You don’t realize how many mornings I wake up and find myself unable to motivate, encourage and uplift others. Sometimes I am so down that I don’t even think I have anything left to actually give. Today is that struggle for me. I have often asked myself, “Who encourages the encourager because I could us some of that about now?”
But you know, somehow after I contemplate throwing my hands up in surrender and giving up, I find a bit of strength left to keep going. It’s not always easy to find but I find myself able to squeeze some out. It’s kind of like when you have an empty tube of toothpaste but instead of throwing it away you give it one last shot and get a few more uses out of it. Today, I feel like that empty tube of toothpaste. Used up, squeezed dry and empty.
The thing about it is that I know many of you face the day feeling the same way. You wake up feeling defeated even before the day actually starts. All motivation flies out the window or gets swept under the rug. I want you to know that you are not alone when you feel that way. I get there sometimes too. Yes, even the encourager gets discouraged.

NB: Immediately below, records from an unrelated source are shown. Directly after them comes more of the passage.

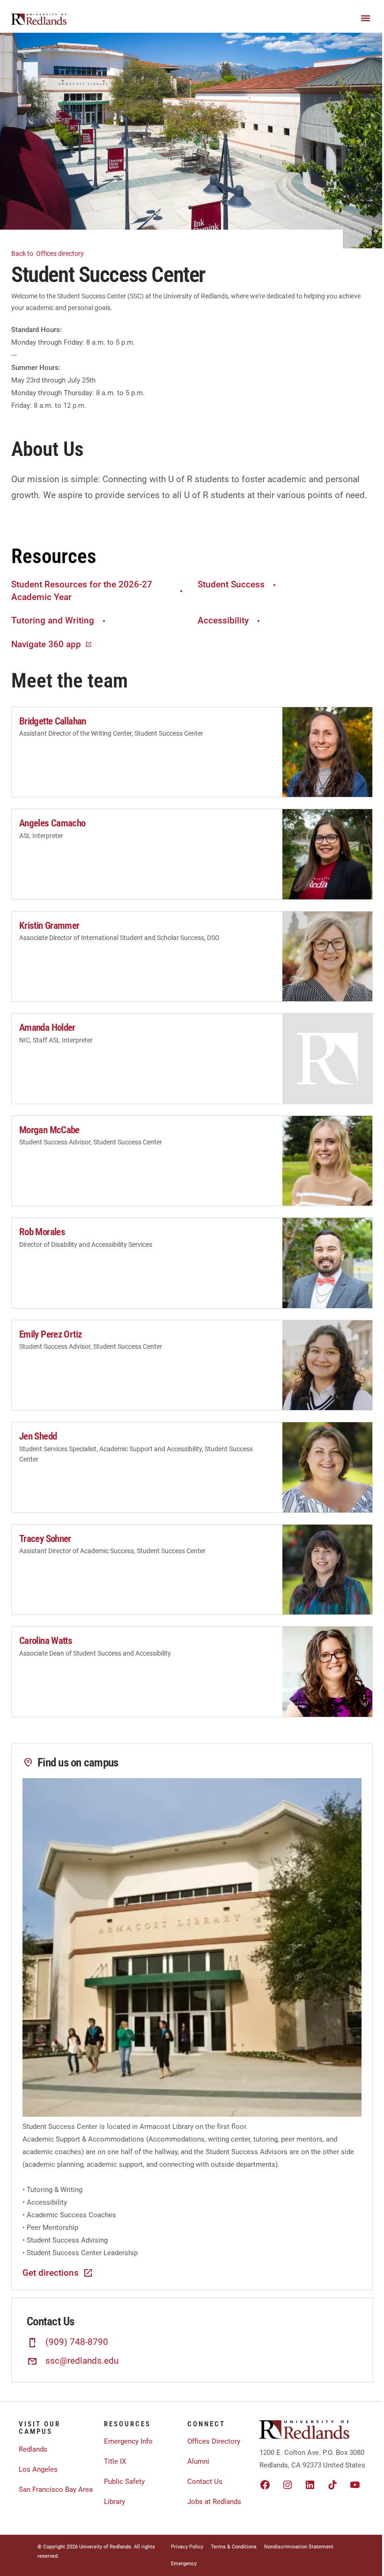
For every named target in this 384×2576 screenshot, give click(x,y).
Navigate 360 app (46, 644)
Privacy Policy (187, 2547)
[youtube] (355, 2484)
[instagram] (287, 2484)
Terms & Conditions (234, 2547)
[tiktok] (332, 2484)
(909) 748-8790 (76, 2342)
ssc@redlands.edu (81, 2361)
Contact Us (204, 2481)
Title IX (115, 2461)
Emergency (184, 2564)
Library (114, 2501)
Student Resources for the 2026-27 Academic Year (81, 590)
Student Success (231, 584)
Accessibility (223, 620)
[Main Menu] (366, 18)
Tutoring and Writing (52, 620)
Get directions (50, 2272)
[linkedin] (310, 2484)
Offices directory (48, 253)
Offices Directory (213, 2441)
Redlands (33, 2449)
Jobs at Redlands (214, 2501)
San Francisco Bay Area (56, 2489)
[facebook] (265, 2484)
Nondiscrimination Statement (298, 2547)
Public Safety (124, 2481)
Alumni (198, 2461)
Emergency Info (128, 2441)
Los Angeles (38, 2469)
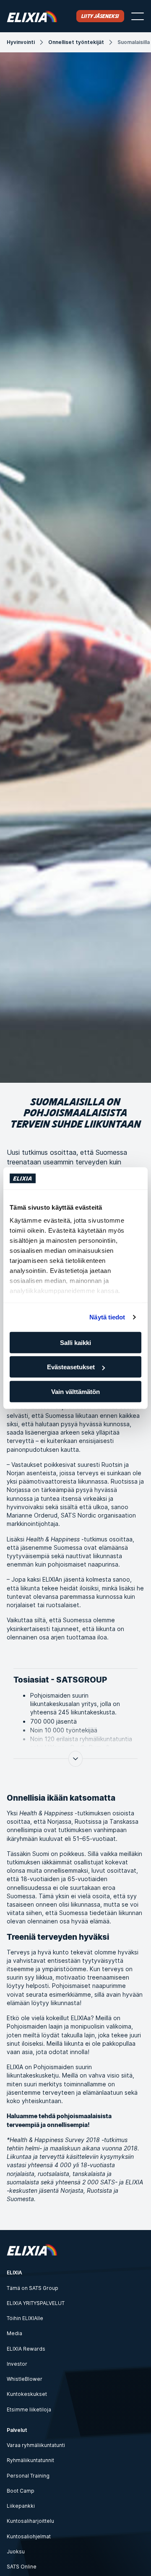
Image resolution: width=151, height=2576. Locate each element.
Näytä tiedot (107, 1317)
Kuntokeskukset (27, 2394)
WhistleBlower (24, 2379)
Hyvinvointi (21, 42)
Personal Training (28, 2476)
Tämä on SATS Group (32, 2288)
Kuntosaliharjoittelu (30, 2521)
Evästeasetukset (71, 1367)
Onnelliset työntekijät (76, 42)
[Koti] (32, 16)
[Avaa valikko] (137, 16)
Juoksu (16, 2551)
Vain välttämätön (75, 1391)
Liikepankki (21, 2506)
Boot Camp (20, 2491)
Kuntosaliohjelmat (29, 2536)
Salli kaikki (75, 1342)
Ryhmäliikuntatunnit (30, 2460)
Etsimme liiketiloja (29, 2409)
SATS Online (21, 2566)
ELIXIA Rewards (26, 2349)
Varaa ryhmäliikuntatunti (36, 2445)
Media (14, 2333)
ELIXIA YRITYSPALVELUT (36, 2303)
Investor (17, 2364)
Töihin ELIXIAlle (25, 2318)
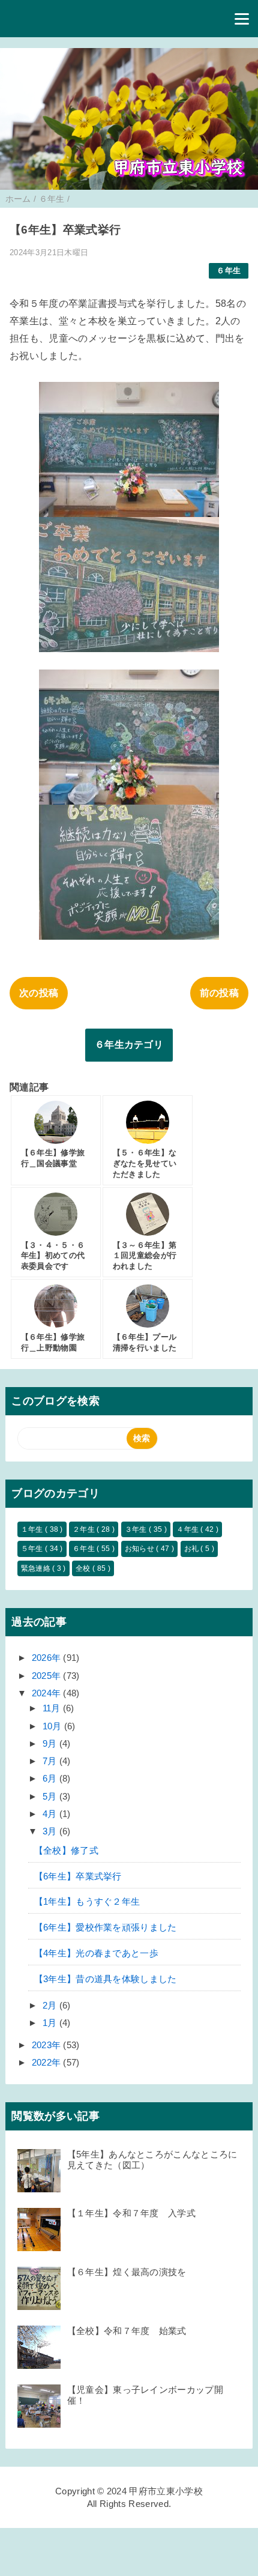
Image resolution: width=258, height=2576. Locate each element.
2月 (51, 2005)
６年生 (229, 270)
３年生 (137, 1529)
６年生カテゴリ (129, 1044)
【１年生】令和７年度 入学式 (131, 2213)
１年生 (33, 1529)
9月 (51, 1743)
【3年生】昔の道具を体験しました (105, 1979)
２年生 (85, 1529)
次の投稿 (38, 993)
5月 (51, 1796)
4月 (51, 1814)
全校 (84, 1568)
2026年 (48, 1657)
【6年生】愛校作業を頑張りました (105, 1927)
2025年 (48, 1675)
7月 (51, 1761)
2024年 (48, 1693)
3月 (51, 1831)
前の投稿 (219, 993)
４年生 (188, 1529)
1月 (51, 2023)
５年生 (33, 1548)
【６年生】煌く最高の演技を (127, 2272)
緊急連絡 (37, 1568)
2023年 (48, 2045)
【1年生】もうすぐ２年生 (87, 1901)
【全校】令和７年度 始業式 (127, 2331)
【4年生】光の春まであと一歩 (96, 1953)
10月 (53, 1726)
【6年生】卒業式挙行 (78, 1876)
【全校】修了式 (66, 1850)
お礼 (192, 1548)
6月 (51, 1778)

Multiple sclerosis is kicking my butt. Lately I can’t hold onto much. Even my iPad is too heavy for me to hold onto. I think I dropped it at least four times yesterday. Dizziness is a constant, weakness is increasing, I find my voice is harder to eek out a syllable, my vision is wonky, and brain fog…wait what was I saying again.
I set my alarm to go off at 10 AM yesterday but when it went off, I forgot why it was even set. I am finding I need reminders for reminders and even then I forget what I was trying to remind myself of. Ugh! It’s such a vicious cycle.
One thing that encourages me is you. It’s true. You always remind me why I am doing what I’m doing and just how much you appreciate my efforts. You are my inspiration. You are the reason I do what I do. You laugh at my sarcastic, witty social media posts, you smile at my musings, and you encourage me. That is priceless.
Thank you for that.
If you are feeling defeated today, hang in there. There is still something left in today that is worth the effort. It may be tiny, it may be silly, it may be hard to find, but it’s worth the wait. Hang in there and know that you are too amazing and too important to end it all now.
Yes, depression is real and tears flow sometimes more than we care to admit, but know that you are not alone in this fight. You are going to get through this day. Take a break or even a nap if you need one. It really is okay to not have everything all together. You are only human and even humans lose it from time to time. Give yourself permission to break down. Then take a deep breath, shake off the defeatist thoughts and move forward. You got this!!!